La Russie s’impose au Proche-Orient

À l’heure de la crise ukrainienne · Après une période d’effacement et de flottement pendant les années 1990, Moscou est de retour au Proche-Orient où sa capacité d’influence, voire de nuisance, s’étend. Ce constat se confirme avec le développement de la crise ukrainienne et les tensions internationales qu’elle provoque. Les débats organisés à l’occasion d’un colloque pompeusement intitulé Global University Summit les 24 et 25 avril à Moscou — manifestation qui devait intervenir en marge du sommet du G8 de Sotchi annulé — en témoignent. Un panel sur le monde arabe, qui regroupait des chercheurs russes, notamment de l’Institut d’État des relations internationales de Moscou (MGIMO) et de l’Institut d’études orientales de Moscou, a permis de faire le point sur la position russe.

Le ministre russe des affaires étrangères Sergueï Lavrov au Global University Summit à Moscou.
Archives/ministère russe des affaires étrangères, 24 avril 2014.

Le « printemps arabe », baptisé volontiers « grand soulèvement islamiste », est maintenant terminé : pour le gouvernement russe, une nouvelle phase s’ouvre, caractérisée par de fortes turbulences qui affectent gravement la sécurité de l’Europe en général et de la Russie en particulier. Mis à part le cas de la Tunisie, qui semble s’acheminer, non sans difficulté vers un régime à caractère démocratique, il a débouché le plus souvent sur la violence et des affrontements ethniques ou communautaires.

La dimension sécuritaire joue un rôle important dans la position que la Russie a prise dès 2011 sur les soulèvements arabes. L’évolution des situations n’a pu que confirmer sa position et ses représentants au colloque n’ont pas caché qu’ils estimaient que les pays européens comme les États-Unis ont géré cette situation avec une grande naïveté.

La lutte contre le « terrorisme » reste en effet pour elle une priorité politique. La situation au Caucase demeure une préoccupation majeure où un vivier de jeunes chômeurs qui se radicalisent permet un recrutement pour le djihad au Caucase, mais également sur d’autres fronts. Ainsi, des centaines de jeunes djihadistes seraient présents en Syrie, en particulier au côté de l’Etat islamique de l’Irak et du Levant (EIIL), mais également dans des groupes islamistes financés par les pays du Golfe.

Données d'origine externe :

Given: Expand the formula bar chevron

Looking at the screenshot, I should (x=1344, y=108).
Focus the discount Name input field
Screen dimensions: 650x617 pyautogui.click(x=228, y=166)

Concernant la Syrie, il s’agit de lutter contre le terrorisme djihadiste et d’éviter la fragmentation du pays. De ce point de vue, même si du côté russe on déplore le manque de réformes et la brutalité de la répression, le régime de Bachar Al-Assad paraît seul capable d’éradiquer les groupes islamistes et d’éviter l’éclatement du pays. Du point de vue de Moscou, tous les mouvements islamistes, pas seulement les groupes djihadistes, sont considérés comme « terroristes » et la responsabilité des pays du Golfe, notamment de l’Arabie saoudite et du Qatar pour le soutien financier et politique qu’ils apportent à ces mouvements est dénoncée.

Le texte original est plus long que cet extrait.